**PROBLEM STATEMENT**
Search the listing below for "circle". Copy each matching line.

..............................

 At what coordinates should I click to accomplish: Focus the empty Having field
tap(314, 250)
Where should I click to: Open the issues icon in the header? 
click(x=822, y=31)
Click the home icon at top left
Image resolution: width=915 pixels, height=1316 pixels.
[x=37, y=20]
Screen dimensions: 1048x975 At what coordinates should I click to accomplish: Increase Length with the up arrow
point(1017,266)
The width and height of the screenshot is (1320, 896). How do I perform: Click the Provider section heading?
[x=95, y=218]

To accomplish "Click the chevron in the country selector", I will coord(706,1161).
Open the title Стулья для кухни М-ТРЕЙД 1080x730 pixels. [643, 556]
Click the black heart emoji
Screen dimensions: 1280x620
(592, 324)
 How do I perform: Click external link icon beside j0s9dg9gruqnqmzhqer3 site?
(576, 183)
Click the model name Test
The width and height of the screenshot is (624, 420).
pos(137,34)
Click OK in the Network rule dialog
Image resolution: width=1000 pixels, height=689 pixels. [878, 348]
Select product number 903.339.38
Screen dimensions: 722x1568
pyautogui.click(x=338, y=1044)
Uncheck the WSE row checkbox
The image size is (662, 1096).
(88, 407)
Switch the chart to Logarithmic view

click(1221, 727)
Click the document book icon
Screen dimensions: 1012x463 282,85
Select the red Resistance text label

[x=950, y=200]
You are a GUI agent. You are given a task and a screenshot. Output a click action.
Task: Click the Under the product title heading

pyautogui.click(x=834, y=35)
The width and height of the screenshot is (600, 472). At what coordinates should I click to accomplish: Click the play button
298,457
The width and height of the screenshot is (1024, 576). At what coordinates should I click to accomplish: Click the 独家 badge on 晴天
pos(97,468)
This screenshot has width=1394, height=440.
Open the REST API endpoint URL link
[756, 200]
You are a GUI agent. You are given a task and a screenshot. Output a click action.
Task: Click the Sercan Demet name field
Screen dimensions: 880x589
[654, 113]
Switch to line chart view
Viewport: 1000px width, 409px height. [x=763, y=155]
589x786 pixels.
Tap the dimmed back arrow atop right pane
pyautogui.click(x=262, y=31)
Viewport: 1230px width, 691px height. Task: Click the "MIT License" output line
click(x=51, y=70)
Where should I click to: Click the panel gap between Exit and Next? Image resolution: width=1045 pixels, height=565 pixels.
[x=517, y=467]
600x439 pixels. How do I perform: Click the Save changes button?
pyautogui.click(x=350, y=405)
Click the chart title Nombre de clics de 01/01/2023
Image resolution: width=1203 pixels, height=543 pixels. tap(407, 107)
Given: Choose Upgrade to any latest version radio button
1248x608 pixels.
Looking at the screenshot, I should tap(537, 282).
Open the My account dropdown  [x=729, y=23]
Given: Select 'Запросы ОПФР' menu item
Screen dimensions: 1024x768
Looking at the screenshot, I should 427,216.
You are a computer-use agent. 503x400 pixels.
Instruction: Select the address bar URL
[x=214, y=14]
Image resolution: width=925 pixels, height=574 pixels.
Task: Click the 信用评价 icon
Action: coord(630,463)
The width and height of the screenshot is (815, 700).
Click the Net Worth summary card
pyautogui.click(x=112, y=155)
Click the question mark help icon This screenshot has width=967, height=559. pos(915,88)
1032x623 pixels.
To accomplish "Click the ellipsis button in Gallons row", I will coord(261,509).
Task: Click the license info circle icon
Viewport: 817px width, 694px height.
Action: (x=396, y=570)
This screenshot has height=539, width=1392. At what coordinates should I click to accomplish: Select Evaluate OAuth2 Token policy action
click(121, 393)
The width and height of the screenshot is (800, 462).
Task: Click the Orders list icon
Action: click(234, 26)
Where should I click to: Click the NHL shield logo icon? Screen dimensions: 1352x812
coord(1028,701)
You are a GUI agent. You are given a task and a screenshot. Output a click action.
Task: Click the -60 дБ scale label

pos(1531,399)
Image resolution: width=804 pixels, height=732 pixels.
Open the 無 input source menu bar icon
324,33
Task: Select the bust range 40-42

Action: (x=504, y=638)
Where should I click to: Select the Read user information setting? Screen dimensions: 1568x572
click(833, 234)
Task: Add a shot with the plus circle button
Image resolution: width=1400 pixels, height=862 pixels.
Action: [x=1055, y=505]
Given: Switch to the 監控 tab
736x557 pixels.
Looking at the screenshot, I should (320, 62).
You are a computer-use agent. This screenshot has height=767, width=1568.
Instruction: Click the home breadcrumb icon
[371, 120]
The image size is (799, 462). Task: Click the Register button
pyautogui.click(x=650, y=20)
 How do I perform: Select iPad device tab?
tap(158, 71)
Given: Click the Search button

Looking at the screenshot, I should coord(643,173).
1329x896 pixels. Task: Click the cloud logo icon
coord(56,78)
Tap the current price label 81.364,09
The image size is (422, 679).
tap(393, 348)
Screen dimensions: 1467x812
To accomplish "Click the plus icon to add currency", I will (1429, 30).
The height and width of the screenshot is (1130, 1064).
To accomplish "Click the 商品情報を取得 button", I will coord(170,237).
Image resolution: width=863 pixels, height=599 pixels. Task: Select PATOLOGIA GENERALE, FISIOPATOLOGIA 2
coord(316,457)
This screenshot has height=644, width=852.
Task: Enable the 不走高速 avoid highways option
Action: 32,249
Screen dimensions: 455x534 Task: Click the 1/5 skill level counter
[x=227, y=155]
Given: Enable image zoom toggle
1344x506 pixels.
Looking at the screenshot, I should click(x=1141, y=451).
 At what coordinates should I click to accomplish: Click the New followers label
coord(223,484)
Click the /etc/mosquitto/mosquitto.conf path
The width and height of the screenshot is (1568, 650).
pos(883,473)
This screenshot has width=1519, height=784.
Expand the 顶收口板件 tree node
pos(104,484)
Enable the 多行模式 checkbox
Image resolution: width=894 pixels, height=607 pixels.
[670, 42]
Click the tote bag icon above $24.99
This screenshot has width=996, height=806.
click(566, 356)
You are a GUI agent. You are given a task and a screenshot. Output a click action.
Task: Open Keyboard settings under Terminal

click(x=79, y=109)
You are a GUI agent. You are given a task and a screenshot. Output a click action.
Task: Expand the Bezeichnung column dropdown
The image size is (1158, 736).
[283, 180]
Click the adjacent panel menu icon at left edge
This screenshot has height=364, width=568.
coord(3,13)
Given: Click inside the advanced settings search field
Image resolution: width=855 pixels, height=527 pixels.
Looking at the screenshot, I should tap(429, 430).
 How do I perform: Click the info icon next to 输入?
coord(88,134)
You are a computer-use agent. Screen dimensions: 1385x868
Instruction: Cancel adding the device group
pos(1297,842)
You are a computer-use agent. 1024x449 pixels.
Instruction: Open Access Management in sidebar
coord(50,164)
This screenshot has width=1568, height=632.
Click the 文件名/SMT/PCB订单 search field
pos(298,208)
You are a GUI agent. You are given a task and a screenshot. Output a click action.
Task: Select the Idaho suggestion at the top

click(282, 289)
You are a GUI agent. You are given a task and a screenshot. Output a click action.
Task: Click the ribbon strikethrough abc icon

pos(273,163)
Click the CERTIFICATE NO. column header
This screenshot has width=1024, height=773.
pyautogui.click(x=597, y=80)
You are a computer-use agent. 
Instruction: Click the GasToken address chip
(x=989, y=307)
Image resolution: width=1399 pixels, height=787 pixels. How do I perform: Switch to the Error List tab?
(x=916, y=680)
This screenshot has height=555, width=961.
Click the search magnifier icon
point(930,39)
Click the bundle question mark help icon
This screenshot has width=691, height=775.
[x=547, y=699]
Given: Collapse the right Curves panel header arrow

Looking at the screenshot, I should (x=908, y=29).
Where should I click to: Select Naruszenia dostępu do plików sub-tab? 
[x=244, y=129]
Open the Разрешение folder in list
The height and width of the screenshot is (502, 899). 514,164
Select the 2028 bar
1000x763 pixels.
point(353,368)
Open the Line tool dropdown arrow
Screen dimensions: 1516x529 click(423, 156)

..............................

**RESULT FOR THIS EXERCISE**
Task: Click the license info circle icon
Task: Add a shot with the plus circle button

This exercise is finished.